Horror is a genre that is uniquely adept for analyzing all sorts of trauma, trauma that is often found lurking in places where we least would expect it. Trauma can be found in the family, feeding on ancient pains, abuse, or violence. It can even be seen as written into the very structure of our modern society, emerging on the backs of generations of suffering by any number of people who fell outside of what society’s powerful deemed proper, be they people of color, those in the LGBTQ community, non-men, and so on. Repression, as we can see in these movies as well as in debates about the virtues of “color-blindness,” does not actually resolve the trauma, but may exacerbate it, extend the pain, keep the vicious cycle moving and prevent any chance of healing. We should not expect the horror to remain calmly in the background so that we can turn away from it. To that end, film is a medium that communicates great empathy. It is a form of expression that allows you to, for a little while, step into a host of different characters, or into a different world. Most crucially, it allows you to enter into the mind of its creator.
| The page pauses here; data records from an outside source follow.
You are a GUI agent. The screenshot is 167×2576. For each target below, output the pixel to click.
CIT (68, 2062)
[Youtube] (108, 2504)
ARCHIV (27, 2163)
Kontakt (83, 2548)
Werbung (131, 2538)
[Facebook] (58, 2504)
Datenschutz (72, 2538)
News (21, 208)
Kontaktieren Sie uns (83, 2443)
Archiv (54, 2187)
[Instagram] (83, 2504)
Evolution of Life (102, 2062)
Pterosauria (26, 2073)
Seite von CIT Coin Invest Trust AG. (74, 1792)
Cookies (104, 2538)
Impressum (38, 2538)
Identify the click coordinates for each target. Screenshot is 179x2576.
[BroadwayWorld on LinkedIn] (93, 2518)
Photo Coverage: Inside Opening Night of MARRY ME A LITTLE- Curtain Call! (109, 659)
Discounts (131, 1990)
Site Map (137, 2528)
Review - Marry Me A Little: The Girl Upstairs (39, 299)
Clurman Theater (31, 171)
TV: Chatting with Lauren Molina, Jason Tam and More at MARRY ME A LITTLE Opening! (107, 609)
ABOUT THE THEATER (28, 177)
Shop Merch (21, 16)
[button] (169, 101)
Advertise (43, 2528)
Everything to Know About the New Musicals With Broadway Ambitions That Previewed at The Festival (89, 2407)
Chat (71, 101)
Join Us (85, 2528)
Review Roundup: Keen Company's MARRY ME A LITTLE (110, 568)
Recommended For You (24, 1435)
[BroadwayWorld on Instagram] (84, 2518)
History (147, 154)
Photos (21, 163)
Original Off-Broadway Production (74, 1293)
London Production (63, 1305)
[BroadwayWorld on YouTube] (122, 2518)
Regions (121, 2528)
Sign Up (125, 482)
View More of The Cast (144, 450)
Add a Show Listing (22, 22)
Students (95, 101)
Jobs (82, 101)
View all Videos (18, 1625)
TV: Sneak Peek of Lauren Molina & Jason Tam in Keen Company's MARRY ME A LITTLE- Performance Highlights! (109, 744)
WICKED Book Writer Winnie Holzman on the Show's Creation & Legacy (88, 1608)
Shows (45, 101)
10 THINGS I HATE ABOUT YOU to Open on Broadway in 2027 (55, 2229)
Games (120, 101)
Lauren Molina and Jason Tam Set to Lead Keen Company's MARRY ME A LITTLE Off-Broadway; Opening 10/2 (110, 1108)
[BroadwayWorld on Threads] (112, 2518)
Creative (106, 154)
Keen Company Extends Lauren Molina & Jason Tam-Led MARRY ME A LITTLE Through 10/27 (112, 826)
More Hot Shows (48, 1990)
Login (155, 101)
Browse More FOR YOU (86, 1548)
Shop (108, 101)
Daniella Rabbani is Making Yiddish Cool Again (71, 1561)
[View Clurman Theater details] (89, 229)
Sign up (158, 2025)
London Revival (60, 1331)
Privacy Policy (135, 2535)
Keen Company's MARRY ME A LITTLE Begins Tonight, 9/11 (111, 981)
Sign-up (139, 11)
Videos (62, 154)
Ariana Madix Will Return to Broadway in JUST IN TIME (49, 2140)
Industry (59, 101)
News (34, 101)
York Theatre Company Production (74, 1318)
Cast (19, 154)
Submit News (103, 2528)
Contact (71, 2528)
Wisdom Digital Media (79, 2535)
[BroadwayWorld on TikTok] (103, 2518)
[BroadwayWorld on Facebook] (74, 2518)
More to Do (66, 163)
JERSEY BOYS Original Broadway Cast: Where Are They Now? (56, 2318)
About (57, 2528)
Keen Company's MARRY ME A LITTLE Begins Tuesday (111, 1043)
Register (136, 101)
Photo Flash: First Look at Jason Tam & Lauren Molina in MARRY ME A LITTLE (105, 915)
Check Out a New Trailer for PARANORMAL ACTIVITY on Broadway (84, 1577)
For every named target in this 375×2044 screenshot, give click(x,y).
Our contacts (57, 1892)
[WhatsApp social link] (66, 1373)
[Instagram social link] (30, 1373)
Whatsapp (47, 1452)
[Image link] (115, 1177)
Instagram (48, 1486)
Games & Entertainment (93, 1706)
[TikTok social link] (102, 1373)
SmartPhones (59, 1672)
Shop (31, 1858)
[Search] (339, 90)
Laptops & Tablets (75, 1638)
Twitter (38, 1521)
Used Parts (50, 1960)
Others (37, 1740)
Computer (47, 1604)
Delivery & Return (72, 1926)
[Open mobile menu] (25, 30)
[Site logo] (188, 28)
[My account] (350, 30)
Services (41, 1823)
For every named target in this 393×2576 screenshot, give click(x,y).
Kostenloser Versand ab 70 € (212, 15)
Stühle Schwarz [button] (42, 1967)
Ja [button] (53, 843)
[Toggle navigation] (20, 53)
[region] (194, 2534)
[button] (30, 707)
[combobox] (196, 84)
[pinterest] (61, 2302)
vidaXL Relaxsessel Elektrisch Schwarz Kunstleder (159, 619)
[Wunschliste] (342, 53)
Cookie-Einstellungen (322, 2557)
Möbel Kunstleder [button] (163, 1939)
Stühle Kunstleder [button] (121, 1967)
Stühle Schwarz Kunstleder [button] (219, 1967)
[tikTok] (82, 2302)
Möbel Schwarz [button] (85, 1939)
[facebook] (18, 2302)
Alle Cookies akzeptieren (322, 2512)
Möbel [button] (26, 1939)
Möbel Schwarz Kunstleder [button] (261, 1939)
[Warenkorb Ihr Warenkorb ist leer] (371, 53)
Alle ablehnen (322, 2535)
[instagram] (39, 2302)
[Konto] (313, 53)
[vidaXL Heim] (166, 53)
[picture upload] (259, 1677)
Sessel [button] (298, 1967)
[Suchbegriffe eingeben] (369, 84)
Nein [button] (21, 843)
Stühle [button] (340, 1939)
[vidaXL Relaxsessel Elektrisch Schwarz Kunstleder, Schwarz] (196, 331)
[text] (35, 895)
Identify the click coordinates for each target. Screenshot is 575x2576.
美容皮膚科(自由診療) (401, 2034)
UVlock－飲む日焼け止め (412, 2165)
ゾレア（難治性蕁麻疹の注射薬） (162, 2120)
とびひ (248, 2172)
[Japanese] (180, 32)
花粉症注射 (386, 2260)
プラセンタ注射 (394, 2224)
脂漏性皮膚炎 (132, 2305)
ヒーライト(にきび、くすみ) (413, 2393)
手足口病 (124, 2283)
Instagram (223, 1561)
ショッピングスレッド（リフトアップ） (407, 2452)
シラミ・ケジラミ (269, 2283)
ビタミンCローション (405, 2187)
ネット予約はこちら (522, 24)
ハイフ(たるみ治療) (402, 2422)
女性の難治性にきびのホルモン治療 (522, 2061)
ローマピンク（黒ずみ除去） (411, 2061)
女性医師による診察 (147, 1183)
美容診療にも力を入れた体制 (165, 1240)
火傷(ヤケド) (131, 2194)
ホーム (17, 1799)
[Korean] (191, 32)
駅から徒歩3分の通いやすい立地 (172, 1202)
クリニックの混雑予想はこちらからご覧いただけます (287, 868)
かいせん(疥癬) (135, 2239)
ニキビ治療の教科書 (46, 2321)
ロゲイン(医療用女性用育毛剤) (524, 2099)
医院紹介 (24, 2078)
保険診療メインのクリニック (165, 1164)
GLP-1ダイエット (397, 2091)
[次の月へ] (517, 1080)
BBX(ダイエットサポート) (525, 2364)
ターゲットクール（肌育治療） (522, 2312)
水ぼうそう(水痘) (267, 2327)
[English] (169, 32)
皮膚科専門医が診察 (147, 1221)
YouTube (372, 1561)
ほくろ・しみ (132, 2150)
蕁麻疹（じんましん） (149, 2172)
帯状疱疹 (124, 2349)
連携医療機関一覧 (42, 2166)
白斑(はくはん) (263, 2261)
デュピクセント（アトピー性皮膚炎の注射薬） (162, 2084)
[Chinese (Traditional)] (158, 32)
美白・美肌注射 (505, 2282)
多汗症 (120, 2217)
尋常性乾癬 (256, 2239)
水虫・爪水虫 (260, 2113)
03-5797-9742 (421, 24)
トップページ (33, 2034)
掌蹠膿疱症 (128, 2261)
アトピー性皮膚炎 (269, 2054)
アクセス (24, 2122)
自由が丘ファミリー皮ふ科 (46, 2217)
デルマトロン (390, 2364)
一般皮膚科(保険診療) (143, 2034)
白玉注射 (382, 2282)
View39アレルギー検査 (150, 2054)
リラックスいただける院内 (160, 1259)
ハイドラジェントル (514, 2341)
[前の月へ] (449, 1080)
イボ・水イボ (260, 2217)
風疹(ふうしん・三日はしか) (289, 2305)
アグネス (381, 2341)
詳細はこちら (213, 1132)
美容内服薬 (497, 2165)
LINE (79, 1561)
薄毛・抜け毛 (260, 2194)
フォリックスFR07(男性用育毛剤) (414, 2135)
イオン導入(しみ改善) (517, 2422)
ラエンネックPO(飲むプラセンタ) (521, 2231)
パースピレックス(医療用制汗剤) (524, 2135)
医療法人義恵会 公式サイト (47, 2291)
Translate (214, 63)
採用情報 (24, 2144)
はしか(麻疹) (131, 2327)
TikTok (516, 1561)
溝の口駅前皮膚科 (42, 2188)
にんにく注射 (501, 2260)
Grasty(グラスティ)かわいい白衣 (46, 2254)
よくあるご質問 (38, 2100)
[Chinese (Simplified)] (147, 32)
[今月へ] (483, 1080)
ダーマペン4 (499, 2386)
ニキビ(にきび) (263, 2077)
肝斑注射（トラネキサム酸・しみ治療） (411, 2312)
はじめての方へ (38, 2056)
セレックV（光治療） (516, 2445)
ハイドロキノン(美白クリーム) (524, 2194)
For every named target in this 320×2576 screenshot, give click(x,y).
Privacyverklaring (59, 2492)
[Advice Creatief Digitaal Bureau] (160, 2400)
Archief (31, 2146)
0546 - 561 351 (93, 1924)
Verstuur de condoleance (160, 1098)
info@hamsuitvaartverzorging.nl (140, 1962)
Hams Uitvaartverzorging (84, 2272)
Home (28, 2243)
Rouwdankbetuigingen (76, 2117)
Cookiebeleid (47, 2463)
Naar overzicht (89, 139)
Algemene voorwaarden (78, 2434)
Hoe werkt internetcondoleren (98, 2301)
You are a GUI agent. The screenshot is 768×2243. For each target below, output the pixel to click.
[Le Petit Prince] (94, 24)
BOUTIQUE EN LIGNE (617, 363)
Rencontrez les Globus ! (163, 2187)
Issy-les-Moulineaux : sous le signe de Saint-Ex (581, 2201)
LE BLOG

Going off of this, the family, as a symbol of our society at its most fundamental level, is crucial to film theory, as it is often a hidden, closed space where fear, pain, and grief can flourish. If there is any central concept to take away from horror films, it is that we must face the horror unflinchingly to understand it, and by doing that overcome its power over us. We cannot address trauma by ignoring it. We cannot fix a broken family by pretending everything is fine. We cannot address violence against people of color by fetishizing them and aiming to consume them in new ways. Horror is a genre of the revelatory, the unseen made visible, the unknown becoming known. It would behoove us, personally and as a society, to address our own pains straightforwardly, lest the generational damage continue to grow.